A keen rugby player paralysed as a teenager playing the game has REJECTED the call for a ban on tackling in schools.
Nathan Cubitt was 16 when broke his neck in a scrum in 2011, while he was playing junior rugby for his local team.
The injury sustained while Nathan was playing for the Keighley Crusaders under 17s team left him paralysed from the armpits down, with movement in just his arms and wrists.
Now, aged 20, the young man from Silsden, West Yorks., said a ban on tackling would have a harmful effect.
Nathan was speaking out in response to an open letter to ministers, chief medical officers, and children’s commissioners, more than 70 doctors and academics have called for a move to purely touch or non-contact rugby in schools, claiming the majority of injuries in the “high-impact collision sport” are sustained while tackling.
Writing under the banner the ‘Sport Collision Injury Collective’, the authors said they were becoming “increasingly concerned” about the harms and risks of injuries to children playing school rugby.
The letter reads: “The majority of all injuries occur during contact or collision, such as the tackle and the scrum.
“These injuries, which include fractures, ligamentous tears, dislocated shoulders, spinal injuries, and head injuries can have short-term, lifelong, and life-ending consequences for children.
“We therefore request ministers remove the tackle and other forms of harmful contact from school rugby.”
Nathan responds: “If you take away contact rugby in schools, then players will not develop.
“Coaches need to teach children how to tackle properly.
“People get injured if they get taught how to tackle incorrectly, and it would be even worse if they are not taught at all.
“Once they get to higher-age rugby the tackles are three times as hard, so they would just hurt themselves more if they didn’t have the technique, it would be more dangerous.
His mum, Sue Cubitt, agreed with her son, adding: “Tackling has to be taught correctly from a young age, not banned.
“In clubs, everything is taught to Rugby Football Union (RFU) guidelines and this is what needs to be filtered down into schools.”
Jamie Beck, a lecturer at the University of Bradford specialising in medical imaging, recently published a paper discussing whether competitive scrums in rugby union should banned due to their potential of causing long-term medical problems.
In response to the arguments put forward to support a ban, he said: “”Highlighting tackling as the most dangerous element of the sport is undoubtedly true.

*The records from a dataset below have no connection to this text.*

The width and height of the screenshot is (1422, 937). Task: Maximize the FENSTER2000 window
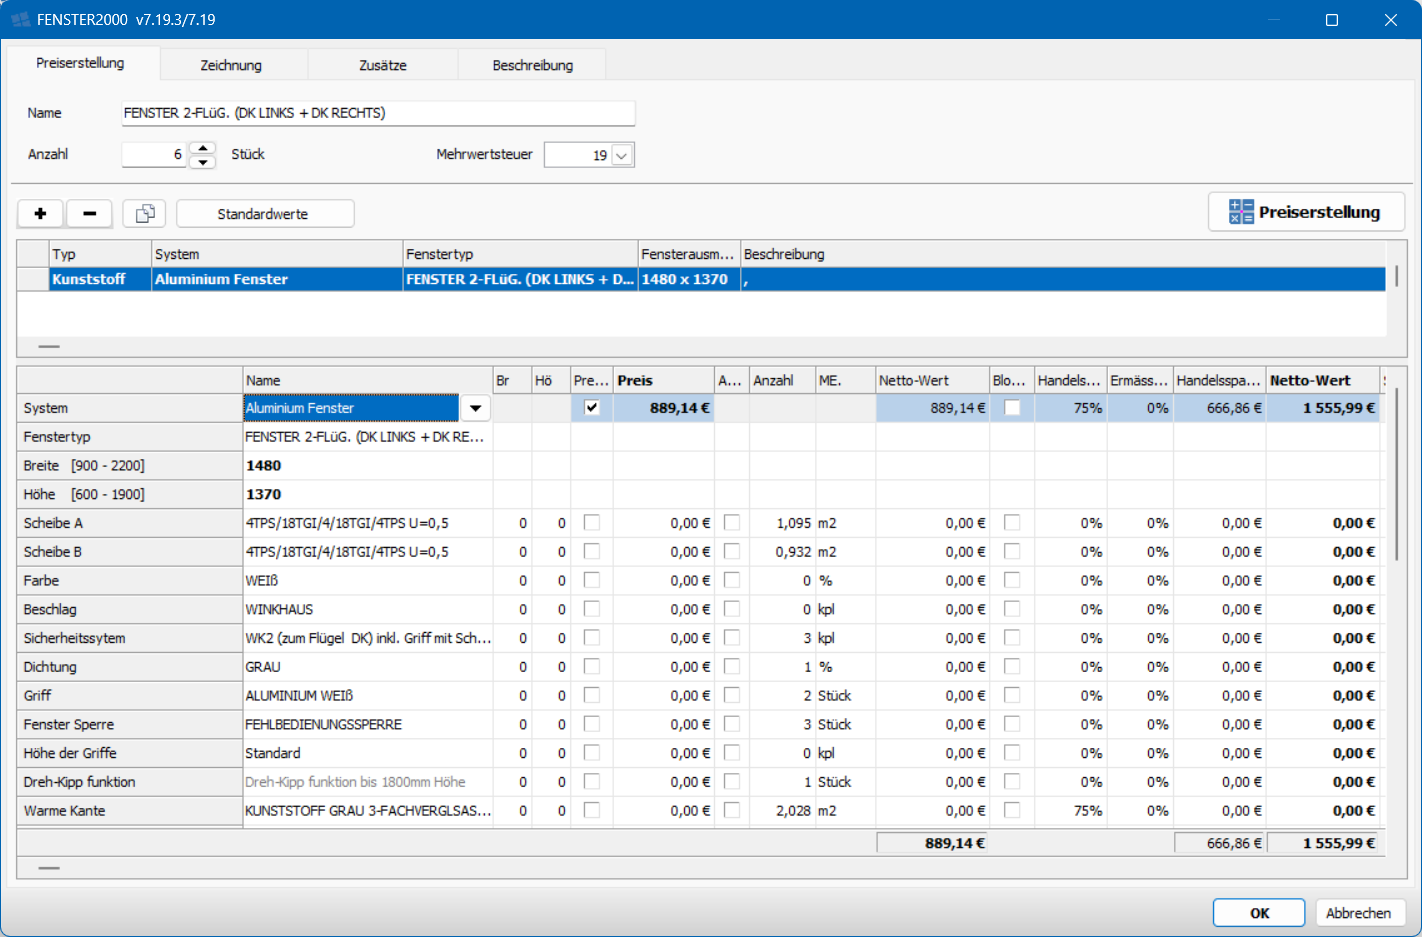click(x=1332, y=20)
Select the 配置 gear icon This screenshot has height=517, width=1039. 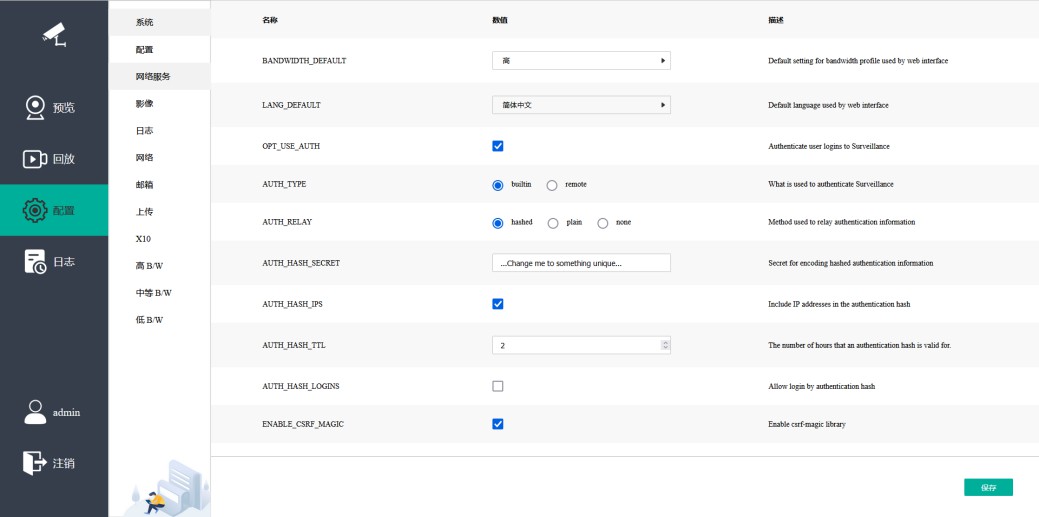coord(35,210)
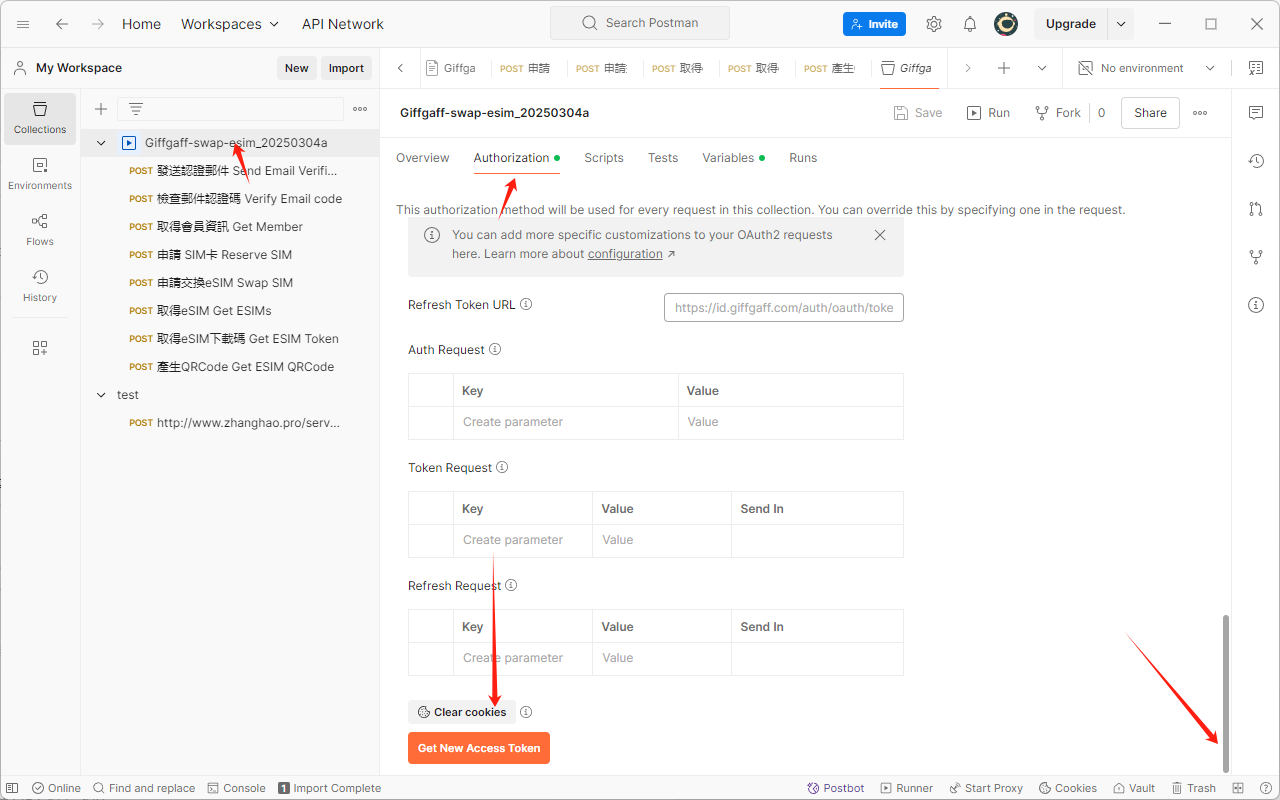
Task: Switch to the Variables tab
Action: pos(728,158)
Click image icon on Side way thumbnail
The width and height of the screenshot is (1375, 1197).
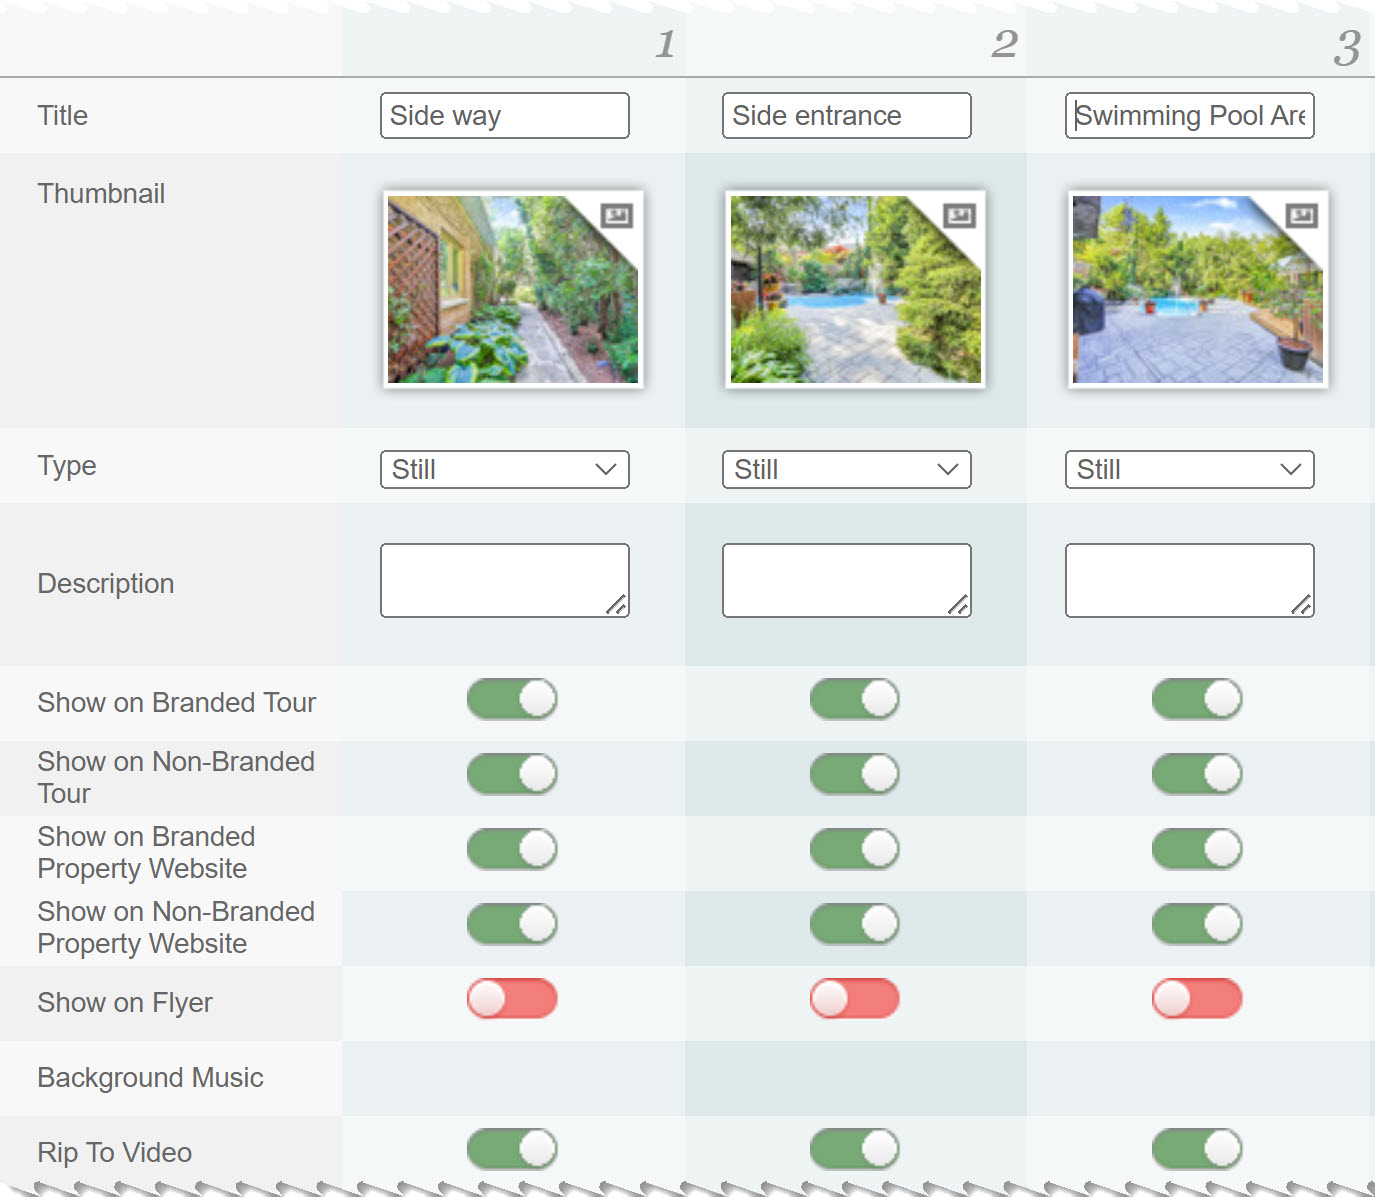click(616, 215)
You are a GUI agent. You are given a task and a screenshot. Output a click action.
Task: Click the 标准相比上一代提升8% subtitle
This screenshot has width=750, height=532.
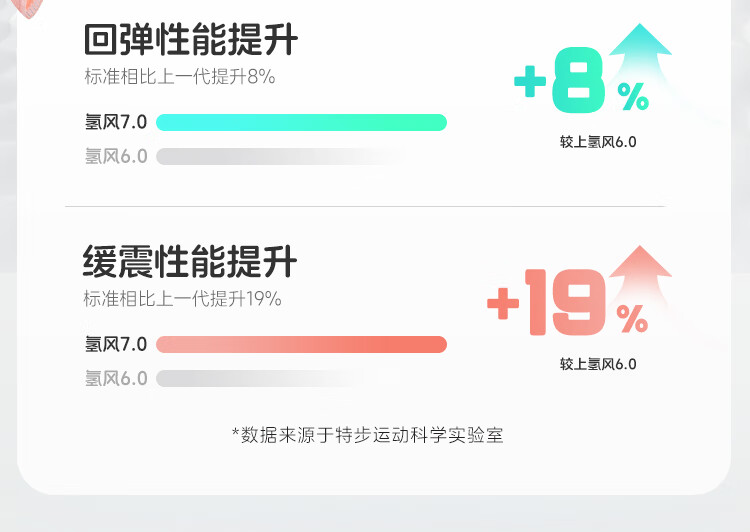pyautogui.click(x=179, y=77)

“If you took tackling out of school rugby you would make it safer, that is a fact.
“But, there has to be a balance.
“Parents, children, and teachers need to know that playing the game comes with a risk, particularly in terms of possible spinal injuries.
“I appreciate the sentiment, but I also appreciate that banning tackling goes against the heritage and essence of the game, and in my view, I think a ban would be a step too far.”
The RFU said “significant work” had been undertaken to develop new rules, set to come into force for schools and clubs in September, to ensure “maximum possible safety” for players at under seven to under 18 levels.
A spokesman said: “The RFU takes player safety extremely seriously, and this is at the core of all the training we deliver to coaches, referees, medics, and the players themselves, at all levels of the game.
“We work consistently to manage the risk involved in the contact nature of the sport, particularly for young people, including conducting a three-year injury prevention and surveillance study on schoolboy injuries.”
On a possible ban, a spokesman for the Department for Education said it expected “schools to be aware of the risks associated with sporting activities and to provide a safe environment for pupils.”